2) enter in 96 well culture plates by cell kind, every hole adds cell suspension 180 μ l, culture plate put into cell culture incubator (37 DEG C, 5%CO
2) cellar culture.
3) according to cell growth status, generally grow to 50%-70%, add Armeniaca mume Sieb. common cold tablet solution, continue to cultivate 24h.
4) add 20 μ lMTT solution (5mg/ml, i.e. 0.5%MTT) after 24h, continue to cultivate 4h.
5) after 4h, buckle method removes supernatant, pats dry gently with absorbent paper, and every hole, as entered 200 μ l dimethyl sulfoxide, is put low-speed oscillation 10min on shaking table, crystal is fully dissolved.The light absorption value in each hole is measured at enzyme-linked immunosorbent assay instrument 490nm place.
6) background (do not add cell, only add culture fluid) is set, control wells (the medicine dissolution medium of cell, same concentrations, culture fluid, MTT, dimethyl sulfoxide) simultaneously, often organizes the multiple hole of setting 6.

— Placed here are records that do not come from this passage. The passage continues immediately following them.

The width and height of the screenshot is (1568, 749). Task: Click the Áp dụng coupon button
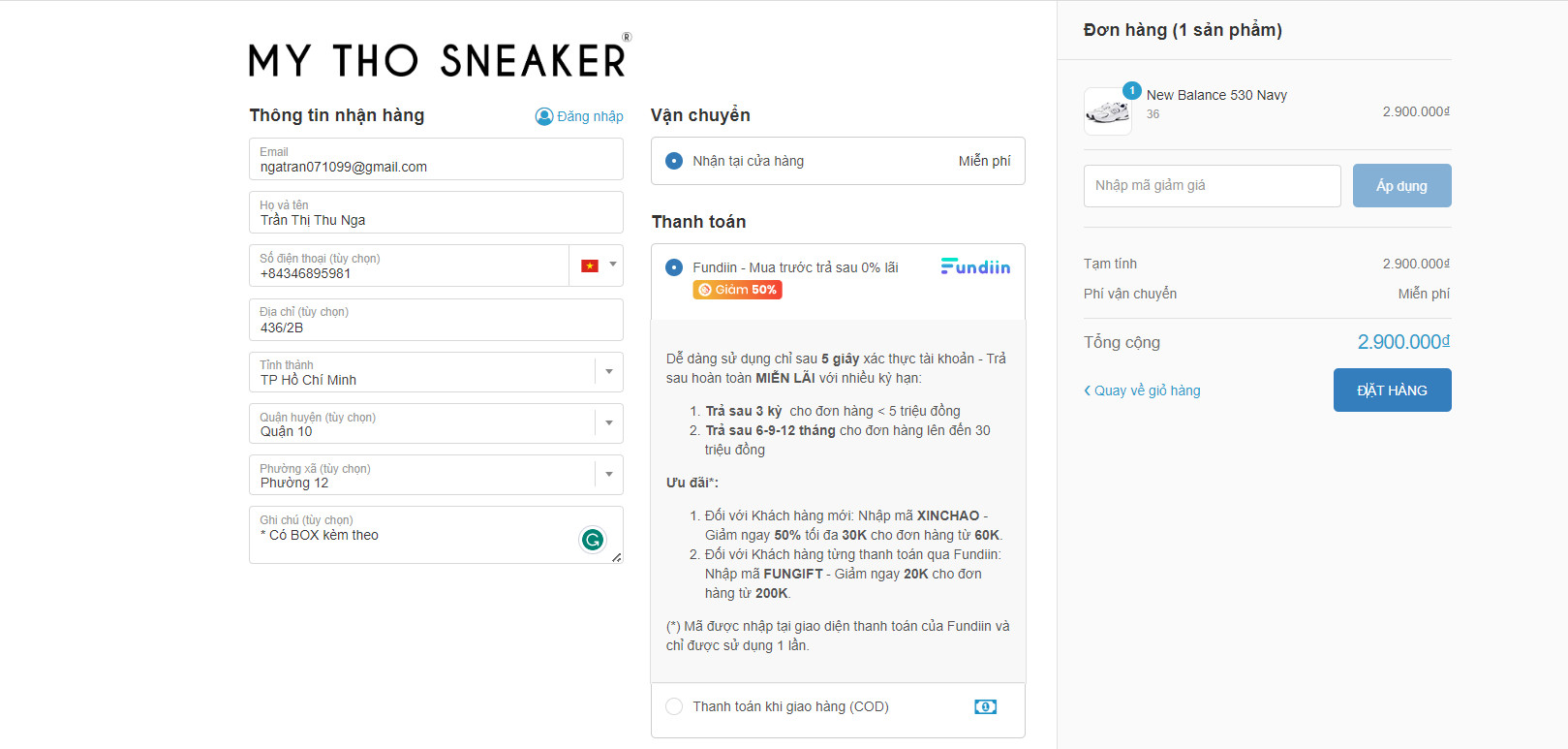pyautogui.click(x=1401, y=186)
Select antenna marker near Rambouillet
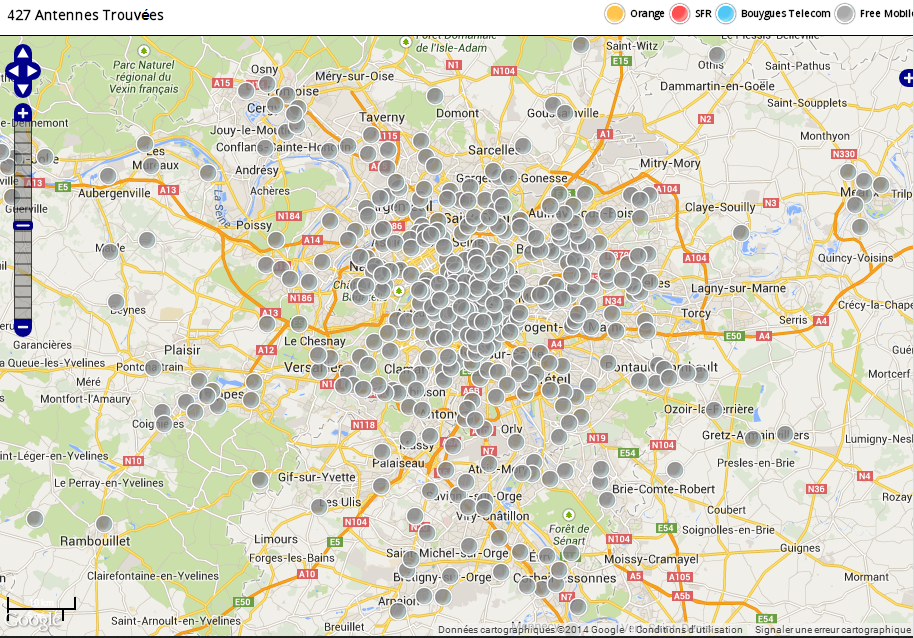 click(x=104, y=524)
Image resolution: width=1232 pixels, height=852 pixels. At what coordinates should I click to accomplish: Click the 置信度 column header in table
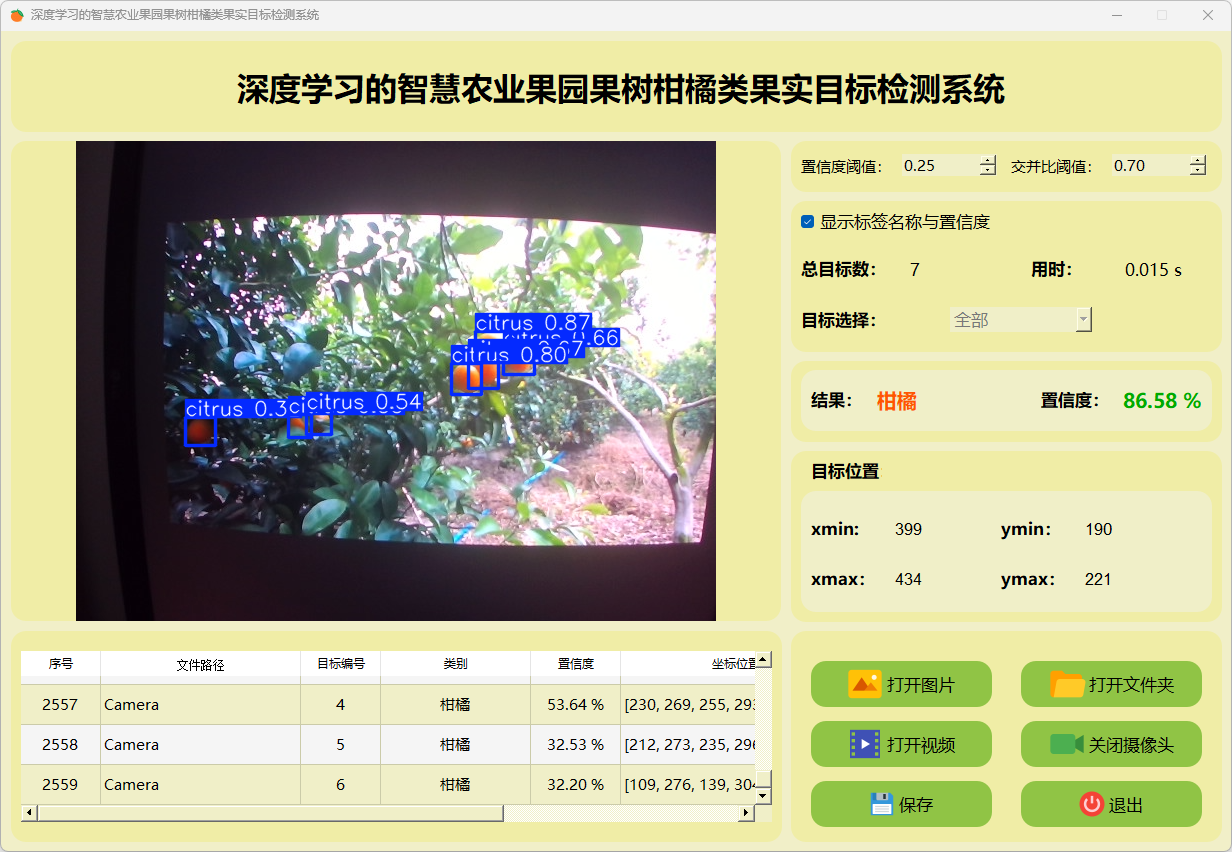575,664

7) result represents with the suppression ratio of medicine to cell: cell proliferation suppression ratio (%)=(control wells OD value-dosing holes OD value), control wells OD value × 100%.Experiment repetition 3 times.

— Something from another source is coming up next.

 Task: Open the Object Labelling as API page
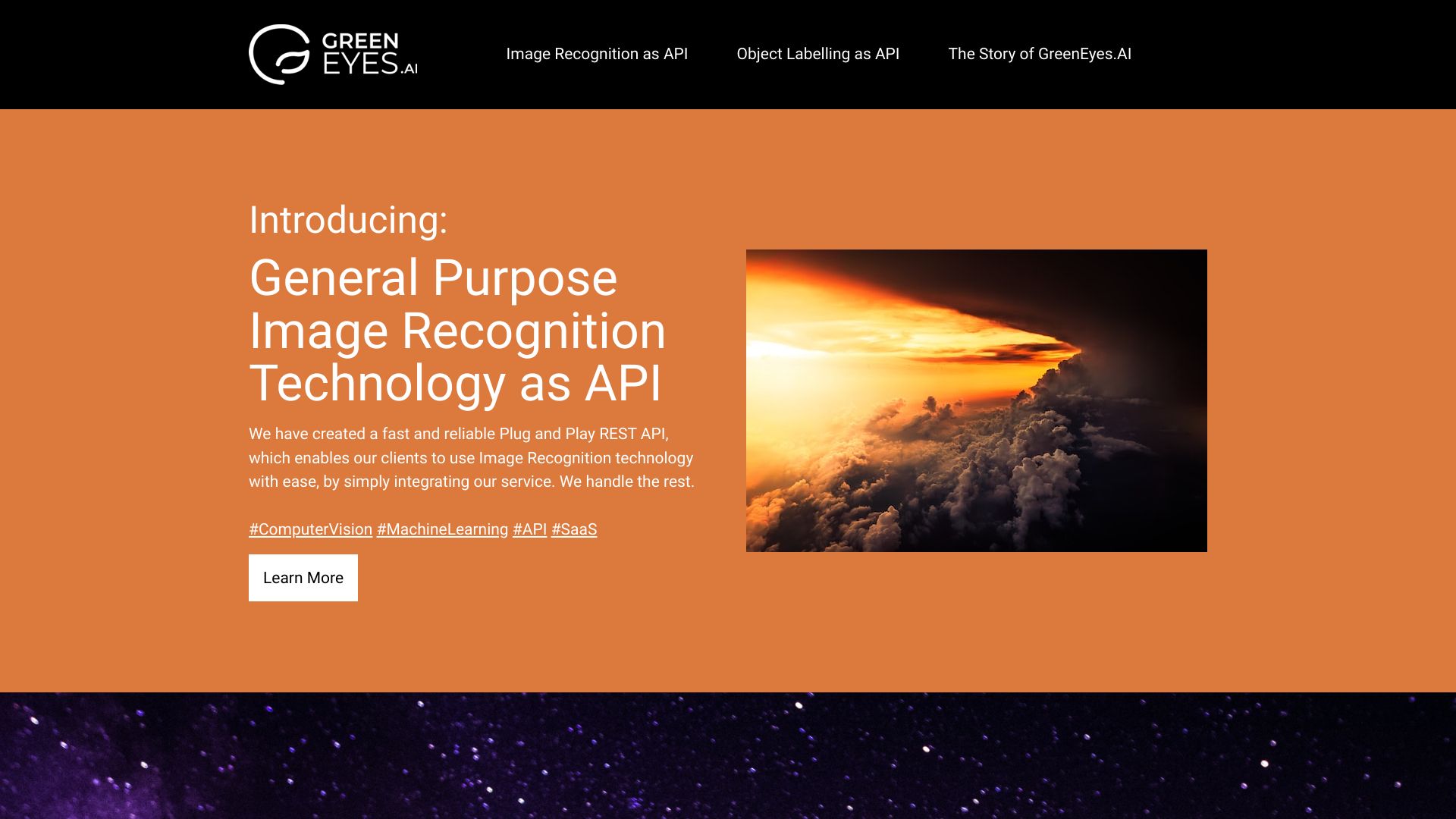[818, 54]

3. statistical disposition
Adopt the correlation analysis in MicrosoftExcel2007 software and Studentt inspection, data represent with mean ± S.D..
4. experimental result
Statistical result showed after mtt assay experiment, compare with matched group, when dosage reaches 5mg/ml, to P3X63AG8 cell inhibitory effect variant (P<0.05), dosage this difference when 10mg/ml has significance (P<0.01), has pole significant difference (P<0.001) when dosage reaches 15-20mg/ml.

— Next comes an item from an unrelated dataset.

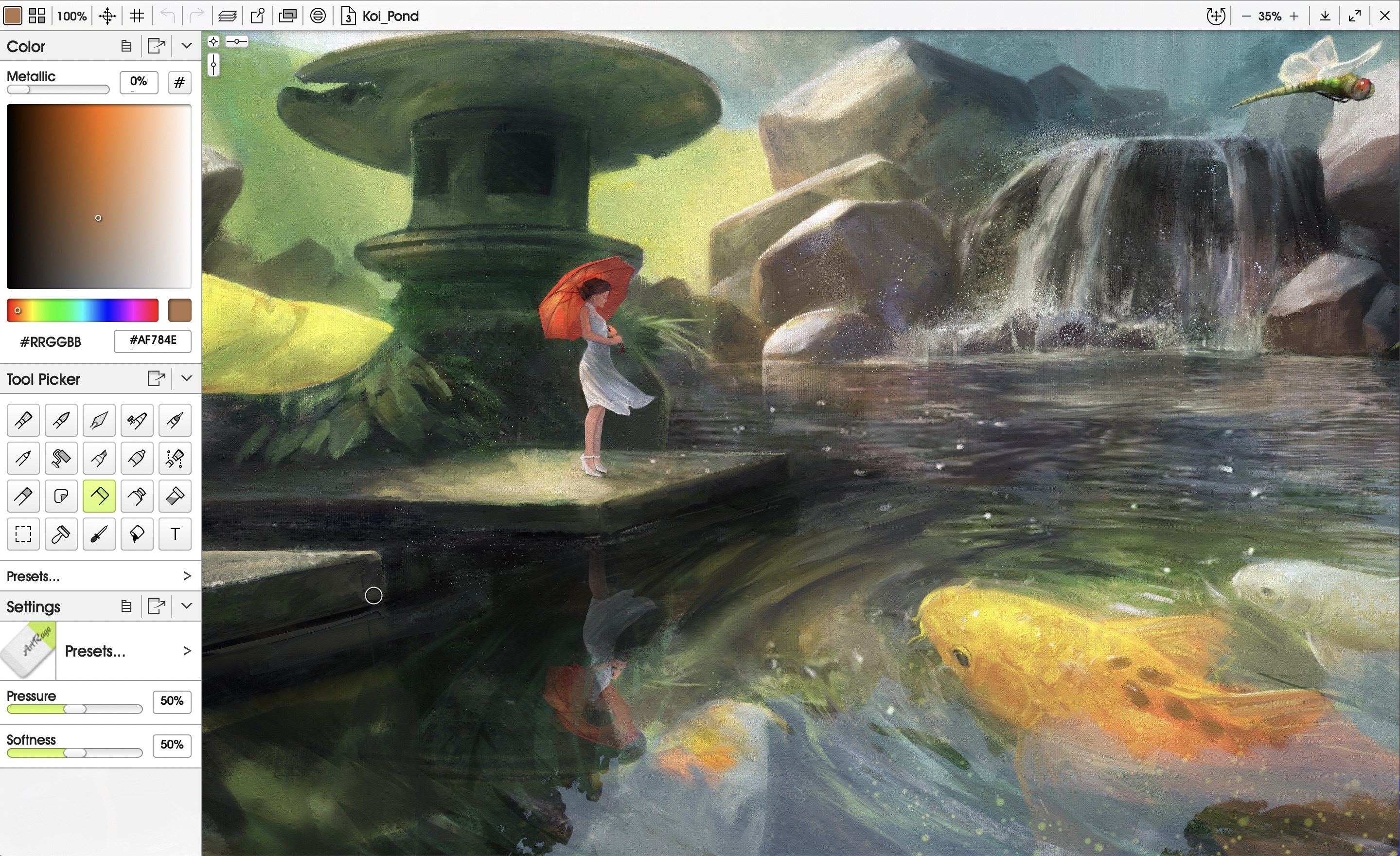This screenshot has width=1400, height=856.
Task: Select the Eyedropper color sampler tool
Action: pos(99,534)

Table 1 Armeniaca mume Sieb. common cold tablet is to P3X63AG8 cell inhibitory effect influence research (X ± SD)
Group |
Drug level (mg/ml) |
Suppression ratio (%) |
Matched group |
0 |
0 |
1 |
5 |
9.86±9.44 |
2 |
10 |
19.46±16.38* |
3 |
15 |
39.69±19.26** |
4 |
20 |
49.39±25.68** |
Note: compare with matched group, * P<0.01; * P<0.001.
5. experiment conclusion
Armeniaca mume Sieb. common cold tablet of the present invention can suppress P3X63AG8 cell proliferation, and reduce the Growth of Cells number of P3X63AG8 cell, this effect is dose dependent.